Accepted for/Published in: Journal of Medical Internet Research
Date Submitted: Feb 5, 2025
Date Accepted: May 23, 2025
Efficacy of the Web-Based Swedish Individualized Active Communication Education (I-ACE) program in first-time hearing aid users: Randomized Controlled Trial
ABSTRACT
Background:
Hearing loss is estimated to affect more than 20% of the global population. Hearing aid fitting is a common intervention in audiological rehabilitation; however, there are still those who struggle with remaining communication difficulties that require additional intervention. The group rehabilitation program Active Communication Education (ACE) program has been shown to be an effective alternative for addressing these remaining difficulties. The effects of the individualized version, the I-ACE, have yet to be explored in a randomized controlled trial.
Objective:
This study aimed to explore the effects of the internet-based Swedish I-ACE program on the use of communication strategies, self-perceived hearing difficulties and the emotional effects of hearing loss, as well as whether these effects persist long-term.
Methods:
First-time hearing aid users with 6–12 months of experience with hearing aids were invited to participate in a randomized controlled trial.
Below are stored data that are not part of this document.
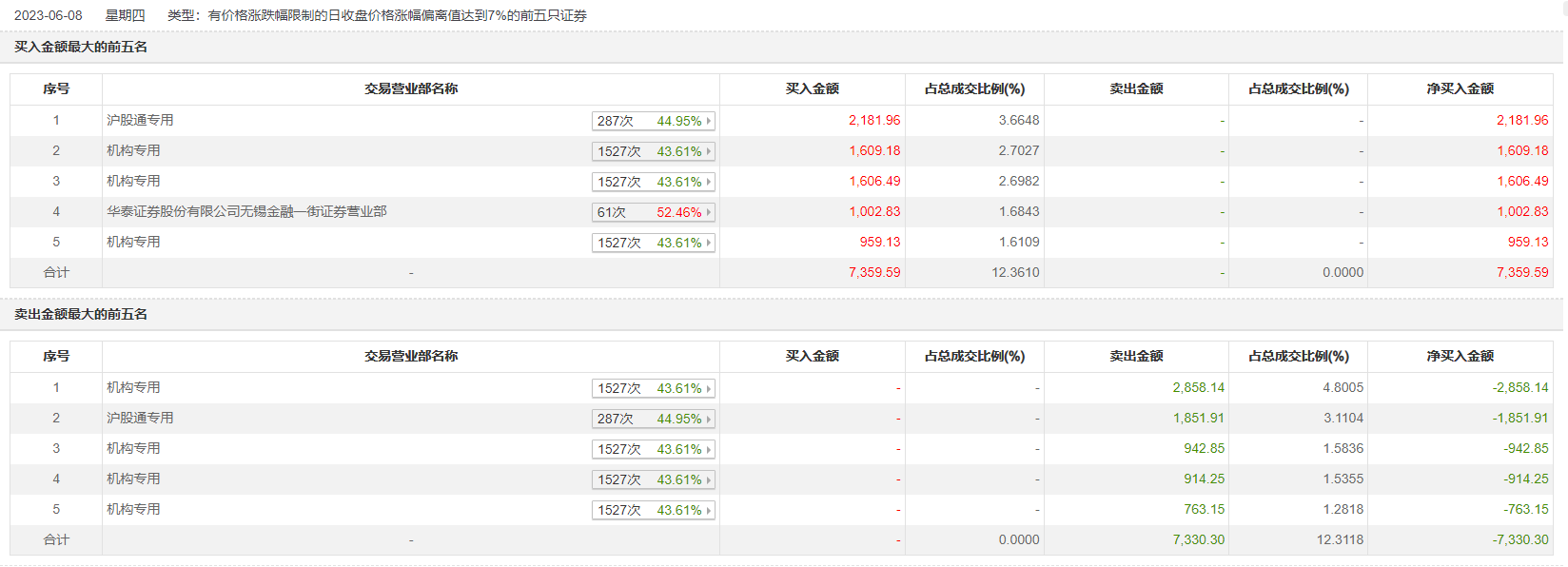Select 机构专用 in buy table row 3

133,181
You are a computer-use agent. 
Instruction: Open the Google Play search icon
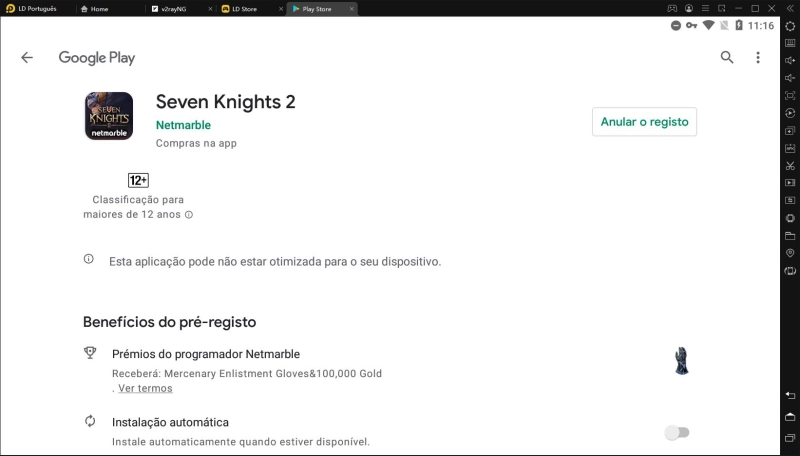[727, 57]
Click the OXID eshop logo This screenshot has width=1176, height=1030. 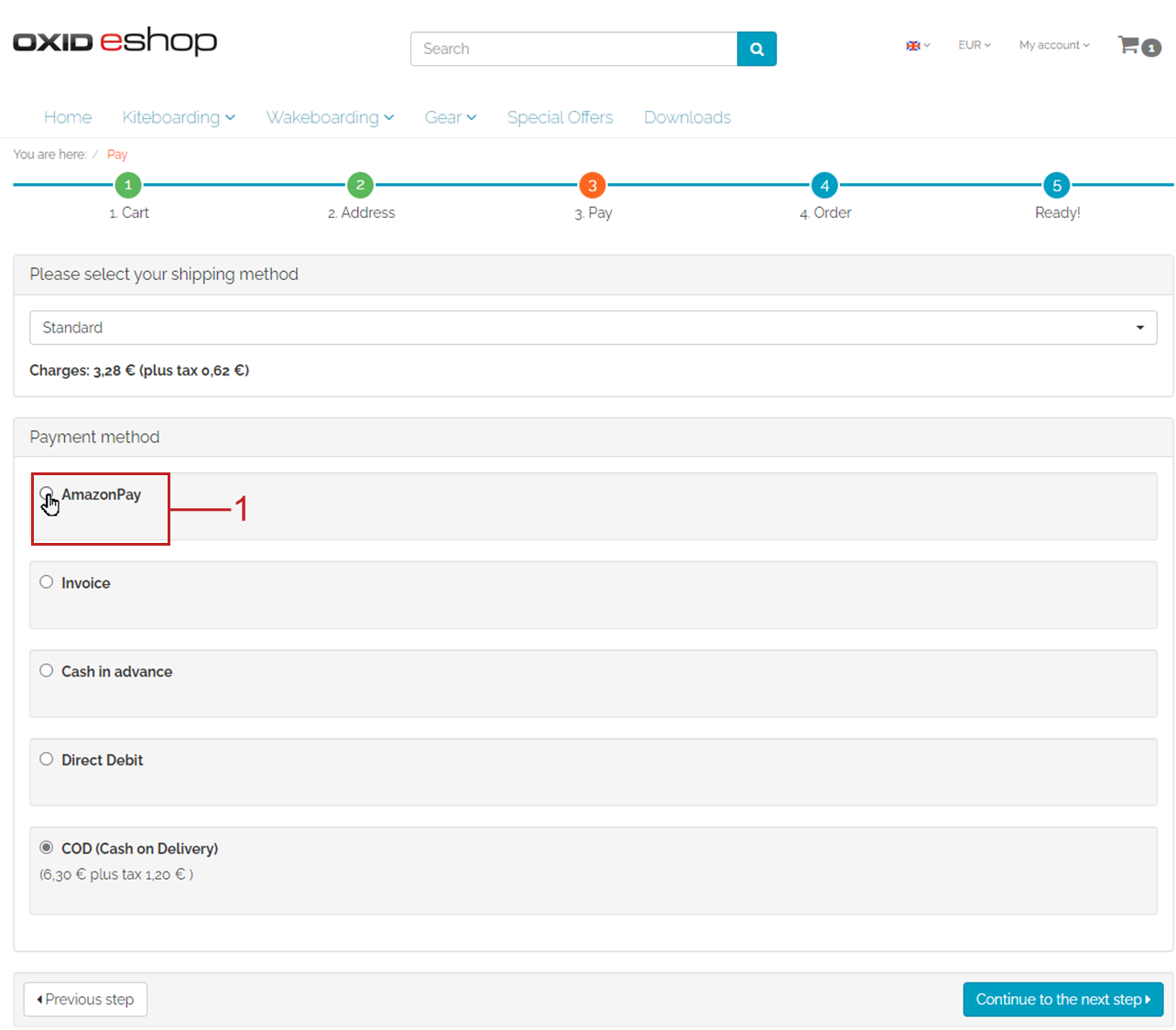(x=114, y=42)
The participants were allocated to either the Swedish I-ACE intervention program or the delayed intervention control group. The I-ACE was delivered through the nationally available online health portal for the public health care system, 1177.se. The efficacy of the I-ACE was determined by change of the primary outcome of emotional consequences and acceptance of hearing loss, and use of communication strategies. The secondary outcome measures included perceived hearing difficulties, hearing aid efficacy and intervention efficacy.
Results:
A total of 57 participants (I-ACE, n=29; delayed intervention control, n=28) were included in the analyses. Compared with the control group, the Swedish I-ACE improved the emotional consequences and acceptance of hearing loss, as well as use of communication strategies (The Communication and Acceptance Scale, CAS, F1, 54=7.264, P=.01; The Communication Strategies Scale, CSS, F1, 53=6.351, P=.02). There were no differences in perceived hearing difficulties or hearing aid efficacy between the two groups. The outcomes remained stable at the 6-month follow-up.
Conclusions:
The results suggest that the I-ACE program can be an effective alternative for reducing emotional consequences of hearing loss and increasing the use of communication strategies to reduce remaining communication difficulties. Clinical Trial: ClinicalTrials.gov NCT05815667.